> **What needs to be done**
Up to and including the line that contains "927x664 pixels.", reproduce every line exactly, beginning with the first line below.
═════ Entries supplied
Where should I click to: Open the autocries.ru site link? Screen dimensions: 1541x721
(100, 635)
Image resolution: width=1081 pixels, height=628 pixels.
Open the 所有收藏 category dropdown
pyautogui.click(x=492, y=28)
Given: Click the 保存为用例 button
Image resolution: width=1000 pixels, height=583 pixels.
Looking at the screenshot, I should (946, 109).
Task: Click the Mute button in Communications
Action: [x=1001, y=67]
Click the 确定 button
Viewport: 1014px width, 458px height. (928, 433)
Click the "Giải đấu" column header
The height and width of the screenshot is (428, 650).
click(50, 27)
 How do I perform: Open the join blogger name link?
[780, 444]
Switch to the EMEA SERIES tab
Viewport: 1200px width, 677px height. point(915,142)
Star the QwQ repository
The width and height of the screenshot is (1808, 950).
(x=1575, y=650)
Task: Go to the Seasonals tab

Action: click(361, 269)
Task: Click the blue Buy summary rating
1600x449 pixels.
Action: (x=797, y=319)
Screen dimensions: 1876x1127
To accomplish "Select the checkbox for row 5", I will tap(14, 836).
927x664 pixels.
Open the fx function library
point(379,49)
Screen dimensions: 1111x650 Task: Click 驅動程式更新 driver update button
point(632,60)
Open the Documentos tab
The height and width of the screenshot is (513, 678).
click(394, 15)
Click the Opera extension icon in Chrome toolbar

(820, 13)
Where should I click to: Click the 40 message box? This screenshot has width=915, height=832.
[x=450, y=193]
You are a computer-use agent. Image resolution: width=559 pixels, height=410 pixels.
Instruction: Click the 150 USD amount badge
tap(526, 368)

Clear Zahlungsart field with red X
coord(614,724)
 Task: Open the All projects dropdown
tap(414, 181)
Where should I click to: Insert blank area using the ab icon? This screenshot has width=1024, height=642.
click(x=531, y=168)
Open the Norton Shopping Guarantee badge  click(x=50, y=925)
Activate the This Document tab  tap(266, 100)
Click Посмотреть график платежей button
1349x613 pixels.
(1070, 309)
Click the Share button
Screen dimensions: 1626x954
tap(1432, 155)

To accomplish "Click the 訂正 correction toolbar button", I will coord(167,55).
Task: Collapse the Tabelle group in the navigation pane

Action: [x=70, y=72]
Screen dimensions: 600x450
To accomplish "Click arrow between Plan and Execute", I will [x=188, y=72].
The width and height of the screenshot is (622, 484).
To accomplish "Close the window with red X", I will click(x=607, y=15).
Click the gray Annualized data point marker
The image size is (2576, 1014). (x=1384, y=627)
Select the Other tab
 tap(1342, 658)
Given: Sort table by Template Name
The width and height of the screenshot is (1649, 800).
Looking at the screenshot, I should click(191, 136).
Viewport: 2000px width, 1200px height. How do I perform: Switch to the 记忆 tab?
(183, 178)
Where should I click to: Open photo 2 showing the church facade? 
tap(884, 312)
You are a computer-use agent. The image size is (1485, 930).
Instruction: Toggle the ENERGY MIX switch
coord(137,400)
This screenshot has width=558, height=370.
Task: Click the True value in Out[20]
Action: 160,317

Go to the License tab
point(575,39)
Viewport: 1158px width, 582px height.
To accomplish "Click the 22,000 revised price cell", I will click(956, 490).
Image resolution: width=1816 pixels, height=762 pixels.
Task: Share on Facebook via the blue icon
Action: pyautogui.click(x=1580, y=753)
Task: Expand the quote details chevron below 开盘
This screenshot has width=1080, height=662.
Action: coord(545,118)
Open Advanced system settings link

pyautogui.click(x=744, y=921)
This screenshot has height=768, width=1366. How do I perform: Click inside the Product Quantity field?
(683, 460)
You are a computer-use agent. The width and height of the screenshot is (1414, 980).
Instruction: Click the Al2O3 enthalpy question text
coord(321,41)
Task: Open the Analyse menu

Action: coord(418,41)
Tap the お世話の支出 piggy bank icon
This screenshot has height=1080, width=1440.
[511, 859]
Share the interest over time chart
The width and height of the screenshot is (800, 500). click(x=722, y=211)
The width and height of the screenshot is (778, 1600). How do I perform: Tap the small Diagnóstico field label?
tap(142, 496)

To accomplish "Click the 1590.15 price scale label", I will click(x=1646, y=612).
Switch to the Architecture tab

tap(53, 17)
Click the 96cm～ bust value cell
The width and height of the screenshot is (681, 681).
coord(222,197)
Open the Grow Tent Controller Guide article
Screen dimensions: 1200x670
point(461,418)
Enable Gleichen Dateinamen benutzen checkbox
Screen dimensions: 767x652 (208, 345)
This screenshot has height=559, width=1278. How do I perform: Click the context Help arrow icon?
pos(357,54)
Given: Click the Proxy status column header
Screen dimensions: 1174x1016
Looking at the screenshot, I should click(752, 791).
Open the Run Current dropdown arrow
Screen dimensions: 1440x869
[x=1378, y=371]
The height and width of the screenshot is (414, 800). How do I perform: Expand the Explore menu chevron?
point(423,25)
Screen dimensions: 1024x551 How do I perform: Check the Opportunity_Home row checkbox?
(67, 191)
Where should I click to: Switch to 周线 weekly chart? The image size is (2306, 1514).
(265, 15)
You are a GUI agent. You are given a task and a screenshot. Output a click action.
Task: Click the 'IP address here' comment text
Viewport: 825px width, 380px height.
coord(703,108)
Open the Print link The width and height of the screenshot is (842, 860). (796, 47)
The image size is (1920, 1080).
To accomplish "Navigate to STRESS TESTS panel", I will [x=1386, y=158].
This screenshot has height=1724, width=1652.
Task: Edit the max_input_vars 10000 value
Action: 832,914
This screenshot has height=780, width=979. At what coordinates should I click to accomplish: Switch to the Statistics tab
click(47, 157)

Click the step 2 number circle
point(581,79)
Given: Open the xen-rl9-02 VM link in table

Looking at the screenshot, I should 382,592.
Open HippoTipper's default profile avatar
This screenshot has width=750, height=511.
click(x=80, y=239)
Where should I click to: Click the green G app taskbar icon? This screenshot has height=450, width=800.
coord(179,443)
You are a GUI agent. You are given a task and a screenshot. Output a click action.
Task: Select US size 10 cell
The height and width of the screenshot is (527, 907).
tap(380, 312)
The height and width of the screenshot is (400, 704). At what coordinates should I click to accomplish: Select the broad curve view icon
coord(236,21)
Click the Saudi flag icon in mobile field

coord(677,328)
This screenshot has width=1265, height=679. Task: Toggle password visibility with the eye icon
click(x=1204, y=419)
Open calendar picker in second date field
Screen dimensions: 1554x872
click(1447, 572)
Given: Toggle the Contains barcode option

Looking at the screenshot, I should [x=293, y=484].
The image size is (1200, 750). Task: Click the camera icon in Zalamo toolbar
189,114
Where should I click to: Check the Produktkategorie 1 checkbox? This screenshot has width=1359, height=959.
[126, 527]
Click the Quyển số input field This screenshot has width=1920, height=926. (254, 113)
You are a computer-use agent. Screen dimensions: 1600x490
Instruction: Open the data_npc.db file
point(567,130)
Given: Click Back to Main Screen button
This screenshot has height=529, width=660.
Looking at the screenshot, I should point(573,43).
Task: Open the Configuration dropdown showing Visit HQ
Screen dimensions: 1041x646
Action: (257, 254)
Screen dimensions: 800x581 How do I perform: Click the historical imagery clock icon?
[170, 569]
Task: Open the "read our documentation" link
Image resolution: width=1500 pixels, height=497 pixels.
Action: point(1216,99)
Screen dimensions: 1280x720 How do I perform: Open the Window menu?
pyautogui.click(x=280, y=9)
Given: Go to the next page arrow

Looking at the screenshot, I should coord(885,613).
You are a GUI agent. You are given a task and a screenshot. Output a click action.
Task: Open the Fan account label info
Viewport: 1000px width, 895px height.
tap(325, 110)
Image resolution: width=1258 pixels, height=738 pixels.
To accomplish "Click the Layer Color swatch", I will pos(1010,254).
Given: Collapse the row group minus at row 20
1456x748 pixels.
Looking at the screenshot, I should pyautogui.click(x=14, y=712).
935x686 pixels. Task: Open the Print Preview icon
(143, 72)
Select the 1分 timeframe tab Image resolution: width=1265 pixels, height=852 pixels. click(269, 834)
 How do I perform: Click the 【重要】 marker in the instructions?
══════════
> **Written solution**
Where should I click to: Open the autocries.ru site link? Screen dimensions: 1541x721
(100, 635)
Image resolution: width=1081 pixels, height=628 pixels.
Open the 所有收藏 category dropdown
pyautogui.click(x=492, y=28)
Given: Click the 保存为用例 button
Image resolution: width=1000 pixels, height=583 pixels.
Looking at the screenshot, I should (946, 109).
Task: Click the Mute button in Communications
Action: [x=1001, y=67]
Click the 确定 button
Viewport: 1014px width, 458px height. (928, 433)
Click the "Giải đấu" column header
The height and width of the screenshot is (428, 650).
click(50, 27)
 How do I perform: Open the join blogger name link?
[780, 444]
Switch to the EMEA SERIES tab
Viewport: 1200px width, 677px height. point(915,142)
Star the QwQ repository
The width and height of the screenshot is (1808, 950).
(x=1575, y=650)
Task: Go to the Seasonals tab

Action: click(361, 269)
Task: Click the blue Buy summary rating
1600x449 pixels.
Action: (x=797, y=319)
Screen dimensions: 1876x1127
To accomplish "Select the checkbox for row 5", I will tap(14, 836).
927x664 pixels.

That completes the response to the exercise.